Our first handful of discussion topics are still active, so if you haven't yet had your say in the Hit the Jackpot and How Did You End Up UU? conversations, please jump right in! But we're also starting to look ahead to upcoming Coffee Hour topics. If you have a question you'd love to discuss with UU bloggers and commenters, visit the Coffee Grinder. (I'd be especially interested to hear from you if you have a poll question to propose as part of the discussion.)
Meanwhile, what was the topic in your congregation today? Anything especially memorable?
I see that more than two dozen of us have answered the poll question, "How long have you been involved in the Unitarian Universalist movement?," but no one took up my all-too-subtle invitation to tell their own story in the comments.
You've been here before: It's the bazaar next door to the sanctuary, the place all the Unitarian Universalists go after a Sunday morning service to grab a cup of fairly-traded coffee, find a friend, navigate around the card tables strewn with social-action petitions, groan about (or praise!) the choir, amend the sermon, buy a book, look for brunch partners, or lurk hoping to overhear something really interesting. The walls of the parish hall are covered with bulletins and posters for this or that committee; the brochure rack invites you to "Meet the Unitarian Universalists" and hear the voices of UU theists, humanists, Christians, feminists, and on and on. It's a lively place — so lively, in fact, that although ministers might not want to admit it, some people in the congregation show up only for Coffee Hour.
Surely you're thinking: What a great model for a group blog! Thanks to My Irony's Chutney, a group of us UU bloggers have been talking for the last month about ways to expand and enrich the on-line conversation about Unitarian Universalism, liberal religion, and the UUA. Today we're debuting Coffee Hour, an interactive group blog.
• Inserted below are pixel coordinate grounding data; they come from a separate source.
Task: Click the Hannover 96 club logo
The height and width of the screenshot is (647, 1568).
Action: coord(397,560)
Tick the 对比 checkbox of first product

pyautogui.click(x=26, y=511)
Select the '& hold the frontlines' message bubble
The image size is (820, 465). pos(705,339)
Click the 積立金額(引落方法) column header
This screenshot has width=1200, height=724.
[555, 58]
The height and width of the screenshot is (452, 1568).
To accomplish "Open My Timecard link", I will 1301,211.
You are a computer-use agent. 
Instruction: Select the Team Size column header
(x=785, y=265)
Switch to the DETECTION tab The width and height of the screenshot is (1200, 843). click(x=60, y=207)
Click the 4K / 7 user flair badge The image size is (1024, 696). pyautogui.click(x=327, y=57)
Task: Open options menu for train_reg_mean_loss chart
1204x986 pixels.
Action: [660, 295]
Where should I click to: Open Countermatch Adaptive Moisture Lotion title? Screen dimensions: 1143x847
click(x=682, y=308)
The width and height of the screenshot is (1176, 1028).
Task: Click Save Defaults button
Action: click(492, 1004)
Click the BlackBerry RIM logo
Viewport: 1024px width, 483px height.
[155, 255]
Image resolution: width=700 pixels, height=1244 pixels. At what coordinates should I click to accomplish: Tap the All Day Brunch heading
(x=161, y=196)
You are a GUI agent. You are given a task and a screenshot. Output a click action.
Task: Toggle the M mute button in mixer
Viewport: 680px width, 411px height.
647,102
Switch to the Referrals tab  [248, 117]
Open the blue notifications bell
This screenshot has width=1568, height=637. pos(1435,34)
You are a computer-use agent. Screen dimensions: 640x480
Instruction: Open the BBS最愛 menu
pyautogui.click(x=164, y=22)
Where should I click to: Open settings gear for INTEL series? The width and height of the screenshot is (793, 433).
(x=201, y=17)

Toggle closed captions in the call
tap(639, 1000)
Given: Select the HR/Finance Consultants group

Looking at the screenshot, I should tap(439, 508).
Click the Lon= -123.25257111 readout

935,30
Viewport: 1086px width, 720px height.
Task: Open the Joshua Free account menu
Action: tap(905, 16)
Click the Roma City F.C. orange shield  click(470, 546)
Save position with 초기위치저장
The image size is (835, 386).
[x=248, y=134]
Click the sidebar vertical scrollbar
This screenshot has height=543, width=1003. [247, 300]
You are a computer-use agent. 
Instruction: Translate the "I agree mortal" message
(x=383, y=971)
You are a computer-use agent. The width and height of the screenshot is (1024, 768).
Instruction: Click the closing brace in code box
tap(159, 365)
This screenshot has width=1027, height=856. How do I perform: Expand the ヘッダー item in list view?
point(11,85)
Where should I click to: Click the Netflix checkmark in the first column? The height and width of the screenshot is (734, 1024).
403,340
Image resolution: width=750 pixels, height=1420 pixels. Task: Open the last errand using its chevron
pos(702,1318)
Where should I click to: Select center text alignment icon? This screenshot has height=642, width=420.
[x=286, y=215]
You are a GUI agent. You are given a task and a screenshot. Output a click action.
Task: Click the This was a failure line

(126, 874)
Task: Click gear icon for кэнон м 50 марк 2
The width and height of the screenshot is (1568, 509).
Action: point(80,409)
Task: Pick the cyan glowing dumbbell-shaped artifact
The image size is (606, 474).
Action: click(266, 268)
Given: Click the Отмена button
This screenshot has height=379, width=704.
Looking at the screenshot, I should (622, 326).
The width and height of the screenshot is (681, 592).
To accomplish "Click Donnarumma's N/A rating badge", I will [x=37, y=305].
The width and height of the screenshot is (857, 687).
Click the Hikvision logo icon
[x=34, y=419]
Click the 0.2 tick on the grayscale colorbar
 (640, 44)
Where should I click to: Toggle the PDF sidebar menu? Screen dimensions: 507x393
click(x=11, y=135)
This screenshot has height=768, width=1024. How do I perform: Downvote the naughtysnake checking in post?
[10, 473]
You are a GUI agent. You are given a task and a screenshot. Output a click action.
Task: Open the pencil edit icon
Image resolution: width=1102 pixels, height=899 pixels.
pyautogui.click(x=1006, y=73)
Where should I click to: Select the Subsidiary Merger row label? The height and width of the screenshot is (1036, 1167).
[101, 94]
Each month — maybe more frequently, if the conversation really takes off — one of the bloggers will announce a new discussion topic. Respond on your blog, or chime in at Coffee Hour. (The current buzz this month is Hit the Jackpot, by Prophet Motive's Tom Schade.) What if you don't have much to say on the discussion topic? Start your own discussion in Talkback, take the poll, or suggest a topic for a future discussion. Or wander off to one of the UU blogs and discussion forums listed on the front page. Whether you have your own blog or just want a place to talk with other UUs, we hope Coffee Hour becomes a part of your week.
If you have questions about the site, start with our frequently asked questions. Still wondering? Leave a comment here or e-mail Coffee Hour Feedback.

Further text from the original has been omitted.